EXERCISE MATERIAL:
══════

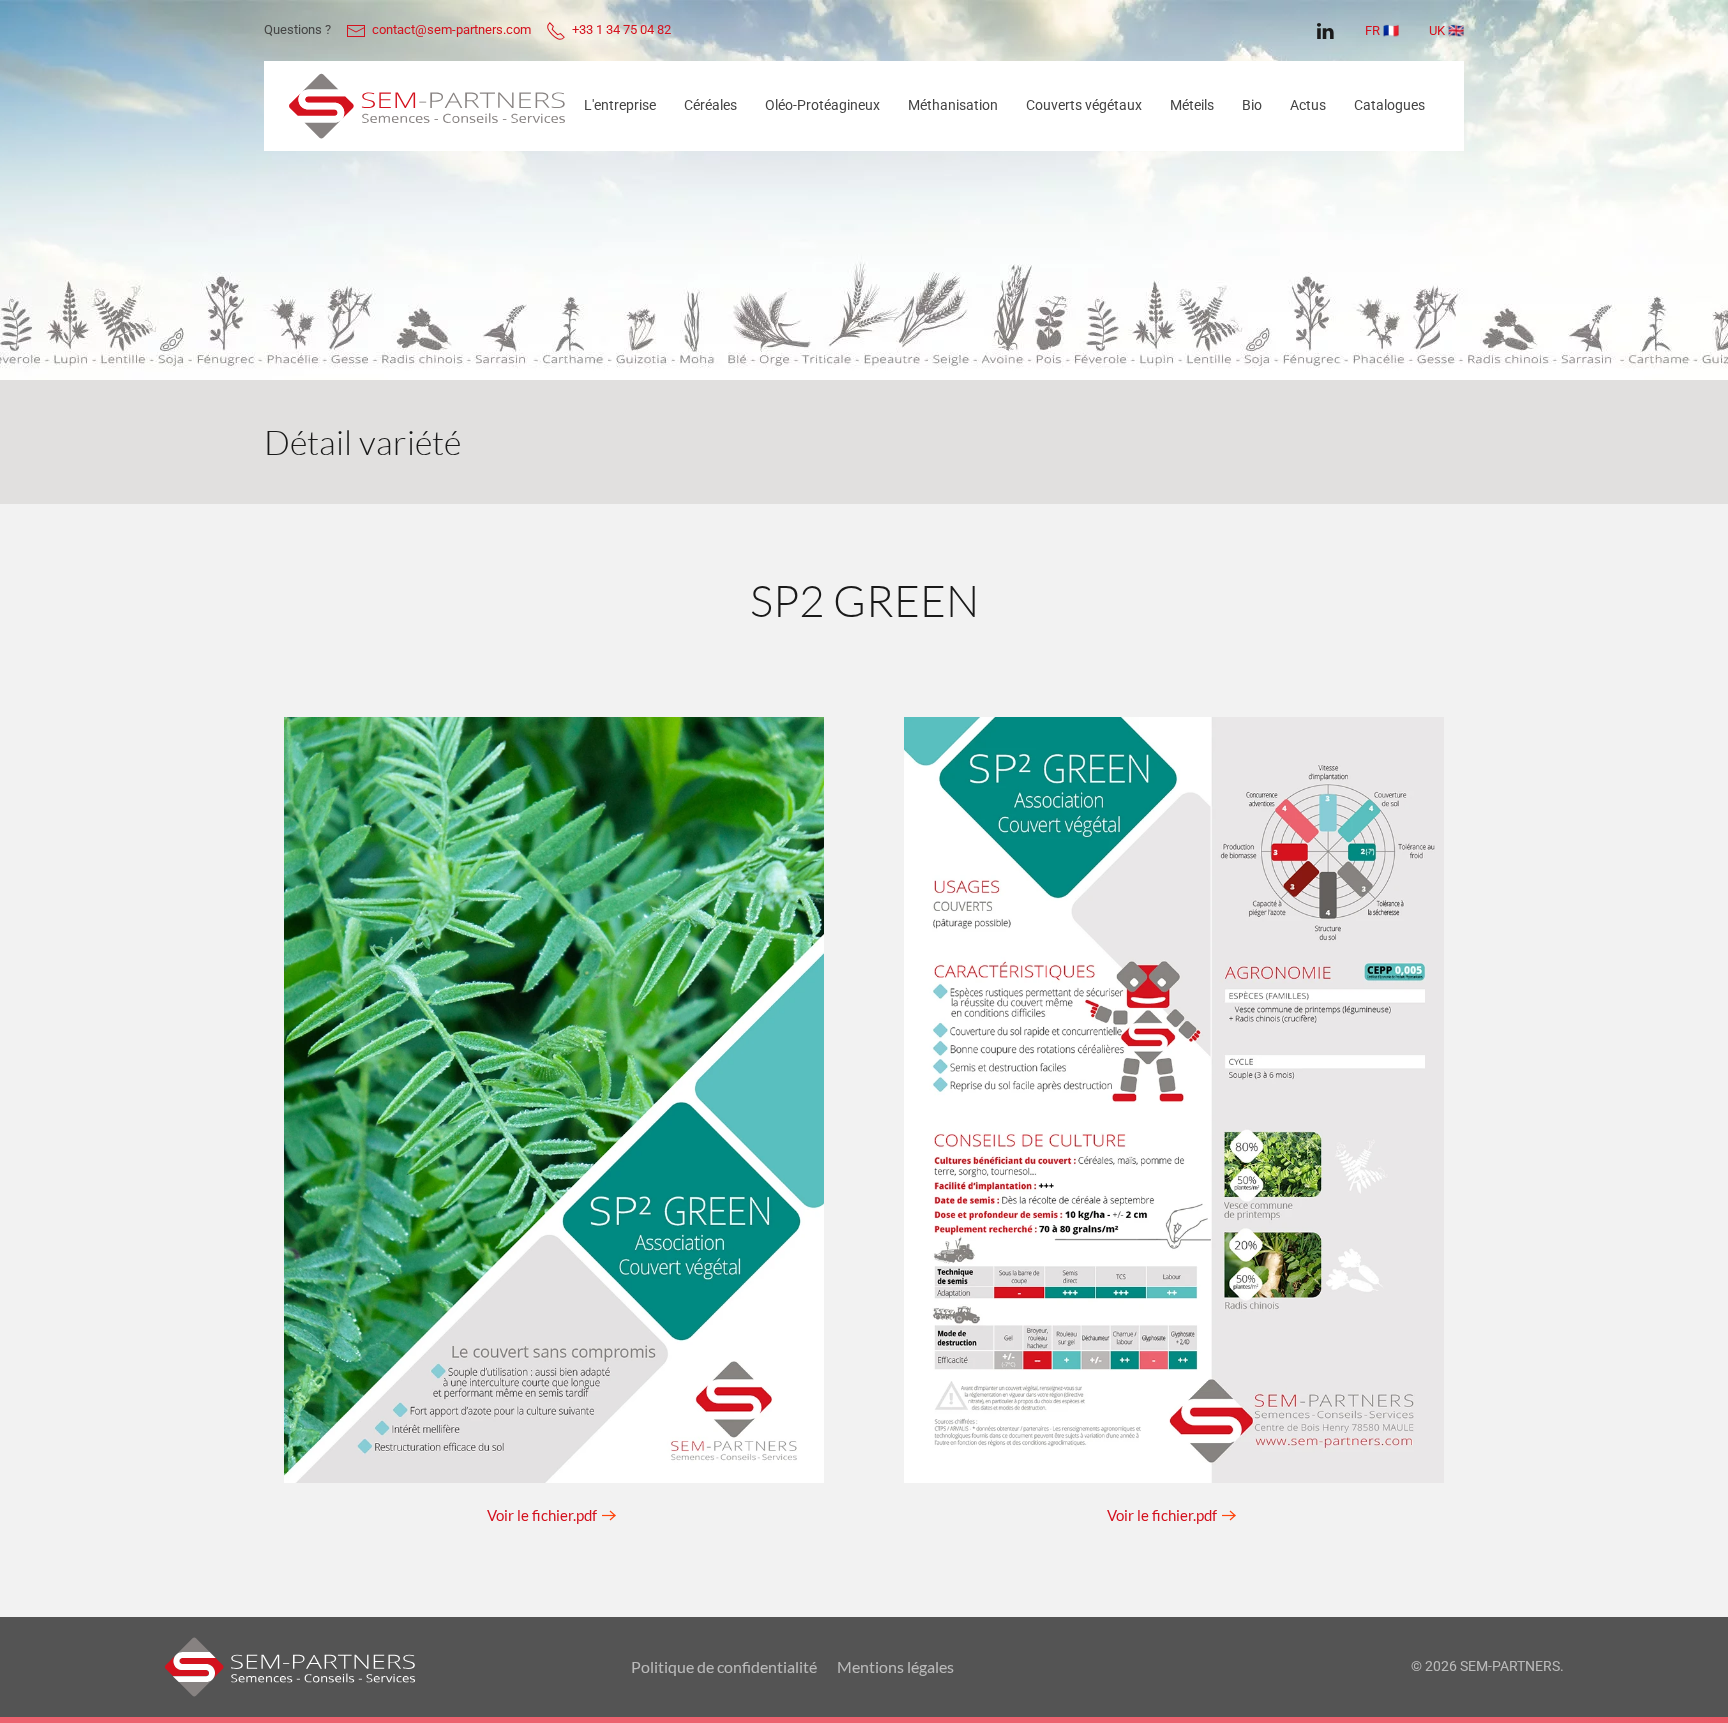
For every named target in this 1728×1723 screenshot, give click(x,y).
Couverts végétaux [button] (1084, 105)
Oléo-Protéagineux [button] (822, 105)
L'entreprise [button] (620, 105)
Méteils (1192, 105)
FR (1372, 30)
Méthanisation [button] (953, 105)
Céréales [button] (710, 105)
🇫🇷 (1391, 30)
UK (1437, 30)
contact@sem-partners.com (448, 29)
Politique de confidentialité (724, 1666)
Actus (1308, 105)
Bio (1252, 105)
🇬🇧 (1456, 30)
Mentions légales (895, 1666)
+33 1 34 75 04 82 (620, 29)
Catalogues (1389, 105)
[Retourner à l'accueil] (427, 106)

══════

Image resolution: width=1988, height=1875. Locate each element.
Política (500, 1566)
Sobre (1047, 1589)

══════

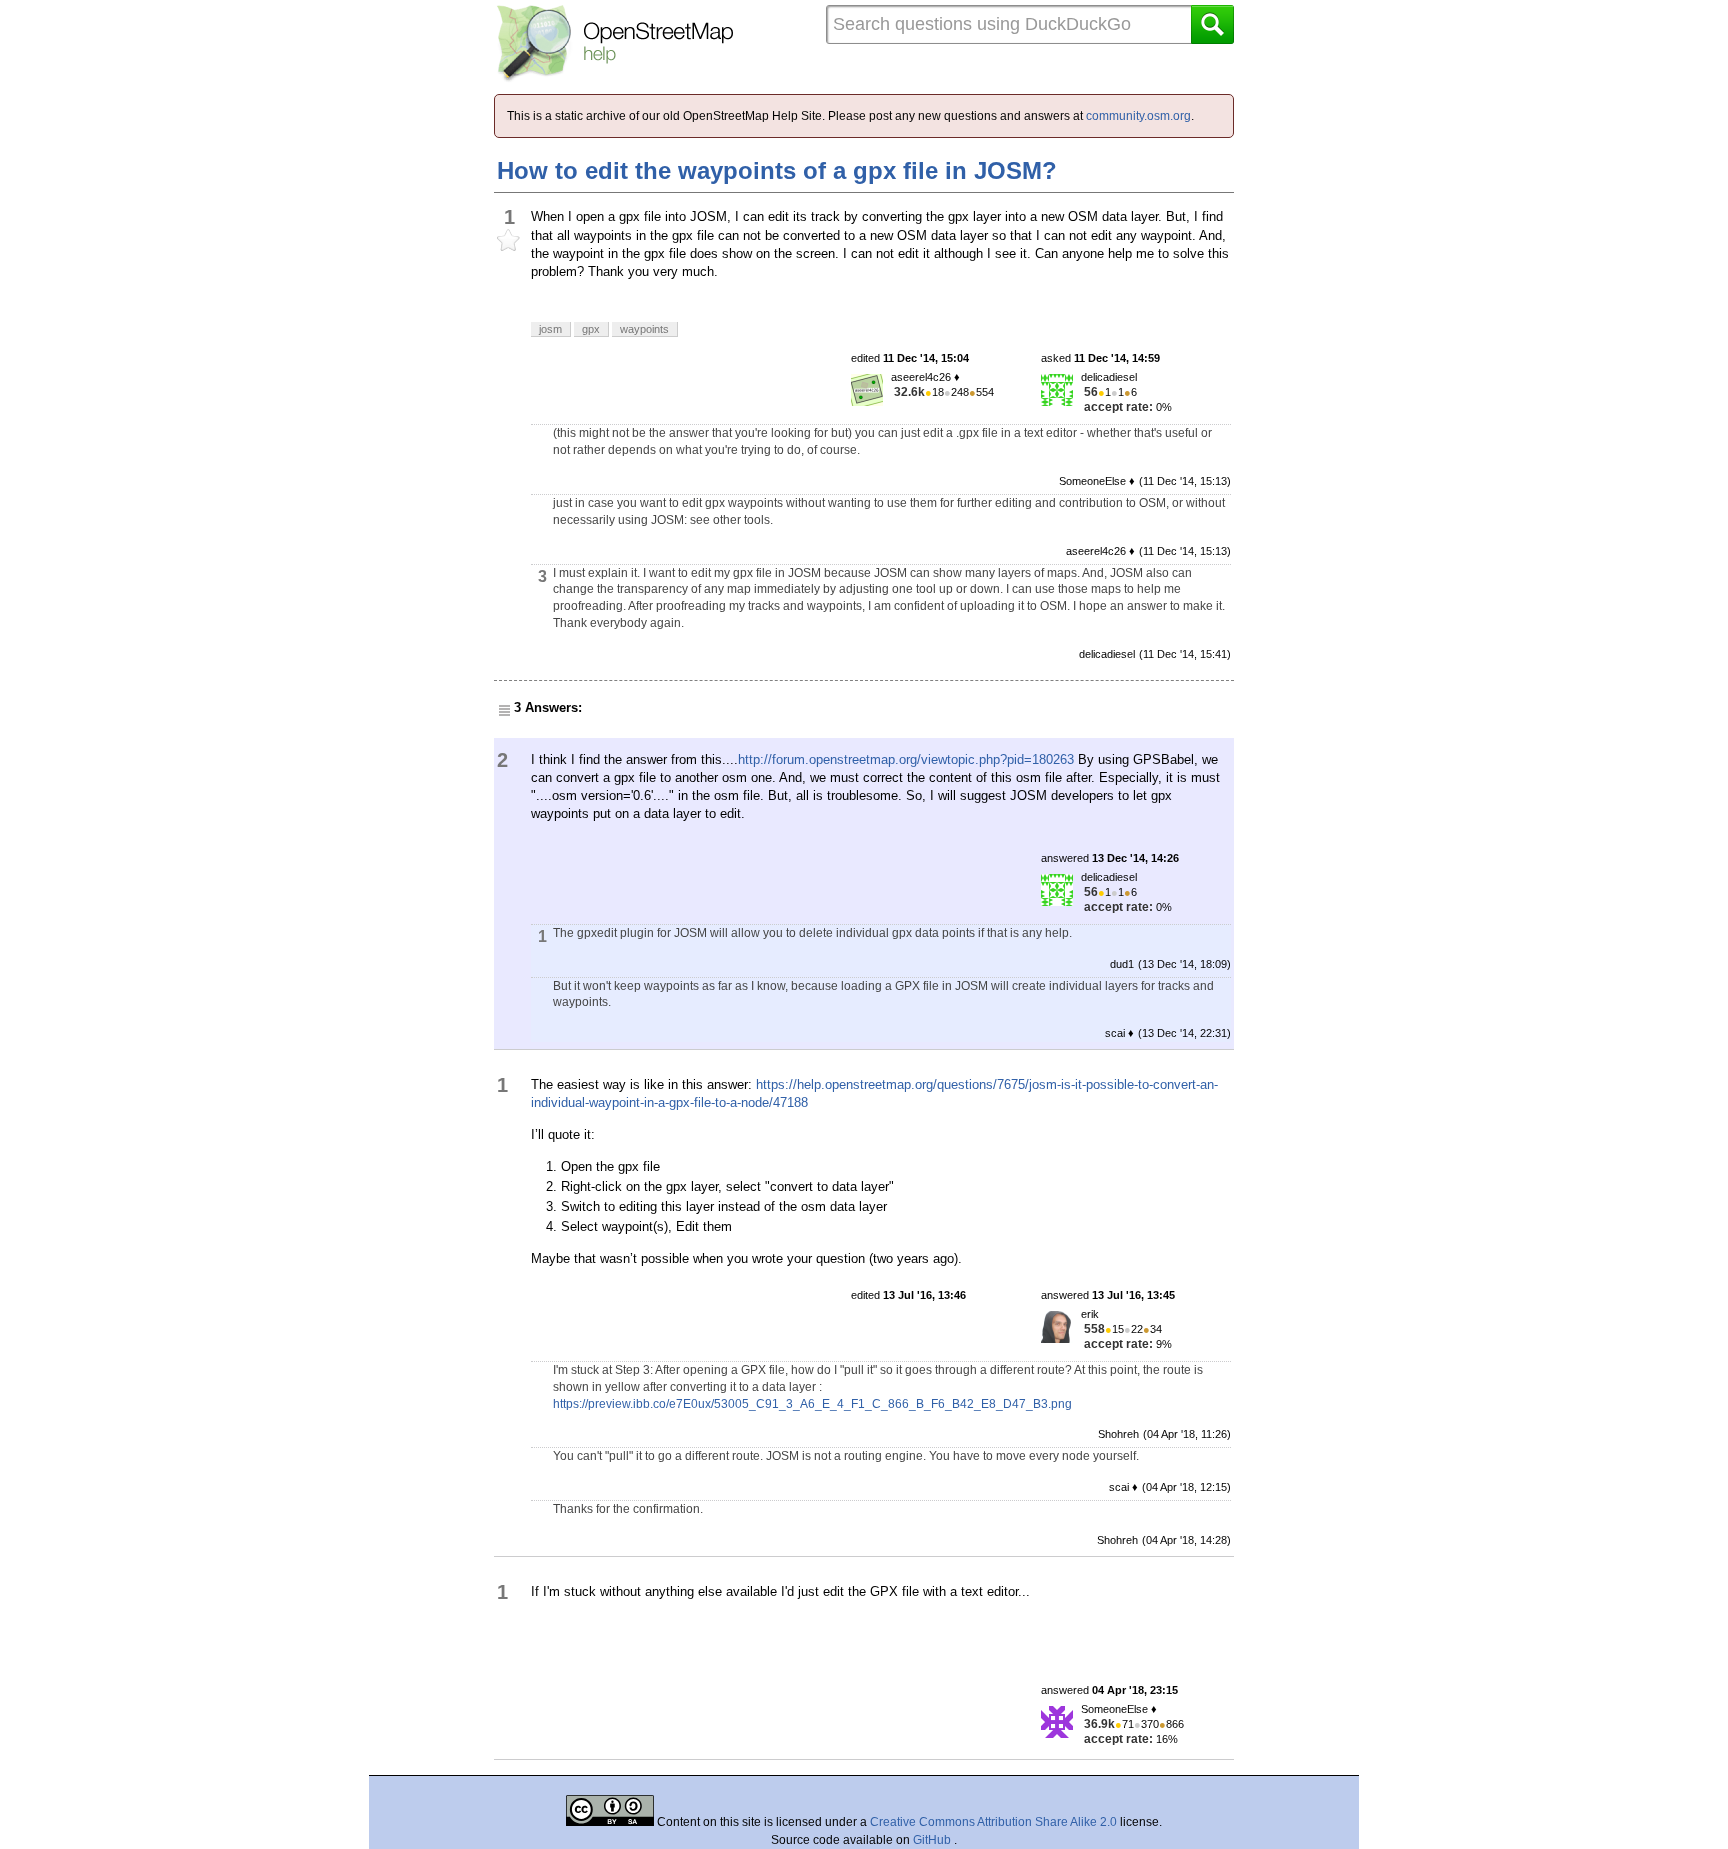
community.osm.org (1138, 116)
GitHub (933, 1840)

══════

PROBLEM TO SOLVE:
Filtering the entries above by the word "button", copy each line that matches.

YOUR SOLUTION:
Couverts végétaux [button] (1084, 105)
Oléo-Protéagineux [button] (822, 105)
L'entreprise [button] (620, 105)
Méthanisation [button] (953, 105)
Céréales [button] (710, 105)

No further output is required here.